Soul food, words and wild horses
Sarah Ban Breathnach is in my fictitional circle of intimate friends! I like to hang out with her and Alan Cohen regularly. My battered copy of Ban Brathnach’s Simple Abundance “A daybook of Comfort and Joy” is stained, dog eared and yellowed – and that’s just the cover. I have three bookmarks in this book, and they are never on the page of the day… bookmarked for reminders, as though I may not travel down that particular page again. My mind races and my fingers itch with the flurry of words racing through my like a team of wild horses galloping down a track, all desperate to reach their destination.
As for Alan Cohen’s “A deep breath of life” his apparel is in a similar state. Less bookmarks, though loved equally as much, printed in 1996, these two books have remained constant companions for me for almost a decade and have fueled my confidence enormously!

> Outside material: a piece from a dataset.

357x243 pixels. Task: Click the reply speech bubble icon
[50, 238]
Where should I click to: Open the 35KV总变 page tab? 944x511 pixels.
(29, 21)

Today’s Simple Abundance reading is titled “Cooking for comfort”. My ritual is to start my day with Sarah & Alan (well I feel like they are friends and don’t call friends by their last name unless we’ve got shared understanding about nicknames and even then, it only works for some!). Checking in with these two wise ones always involves a cup of tea at the very least, and possibly some breakfast, hence the chai stains and crumbs…..
This morning, as often happens, a pile of dishes are sitting on the sink calling me, deadlines rattle in the dark recess of my mind, while the pressure of being self employed and not knowing where my next dollar might come from shakes me inside out and upside down. However, today as I sat with Sarah and Alan, I allowed myself to absorb their messages of support and encouragement for me. “What’s your favourite soul food?” Sarah asks, and quite frankly I can’t come up with an answer. It does however remind me of an event that I spoke at recently. Invited to speak to a group of Darwin Business Professional Women (read more about that here) the topic of the night was Slow Food.
Our tables groaned with beautiful locally caught fresh seafood and laughter filled the room. I chose to stitch my pitch of “Soul food, who’s got time” into the mix and encouraged everyone to give thought to what Soul Food means to them. You see for me, it’s not about a particular comfort food that Sarah speaks so lovingly about. And I get it that “potatoes and pasta are nature’s Prozac……and carbohydrates make us feel calm and content because they literally change our brain chemistry and increase our seratonin…the natural feel good enzymes”. I agree Sarah, I really do. It’s just that food doesn’t mean to me what it means to others. Take our eldest girl for instance – she loves home made custard. She loves it hot, cold, warm, runny, solid and even the skin on top.
For me, my soul food is in my head and my heart! Crazy huh? Well, not really, and Alan’s message for me today hit a double jackpot. “What we do with our bodies is important, but what we do with our minds and hearts is even more important.” Alan relates a story of a bloke in a Hindu ashram complaining about being assigned to share a room with a smoker. Swami Muktananda gave permission for the bloke to swap rooms “…You are hurting yourself and the universe more with your anger and judgement than he is with his smoke.”
In order for me to capture these words that scream through my veins with the insistent urgency of a two year old, this morning I allowed myself to walk away from the dishes soaking in water now gone cold and to ignore the dancing cobwebs dangling from the ceiling. I know that I am helping people and the planet to follow our dreams and nurture our souls and that feelings of uncertainty will pass – in fact it all will. ps: I wear my husband’s old and now repaired wedding ring as a constant reminder that this too will pass.
How about you? Does soul food conjure comfort food with lashings of deliciousness? Or does it represent something else entirely? Soul food for me can be a sparkling glass of homemade jackfruit and turmeric Kombucha tea, or a walk on the beach at sunset, smelling freshly cut grass or night scented Jasmine on a balmy evening, or a massage on a Bali beach…
My whole point is, it matters less to me, and more to you to know what feeds your soul, and to THEN be sure to have double batches on hand as back up for dark days. I always have 3 bottles of special Kombucha on hand, I live 2 minutes from the beach, my husband mows the grass regularly and I even have night scented Jasmine growing! Living two hours flying time from Bali soothes my soul even if my physical body doesn’t get there as often as I would like to. Tell me, who are your “Sarah & Alan”?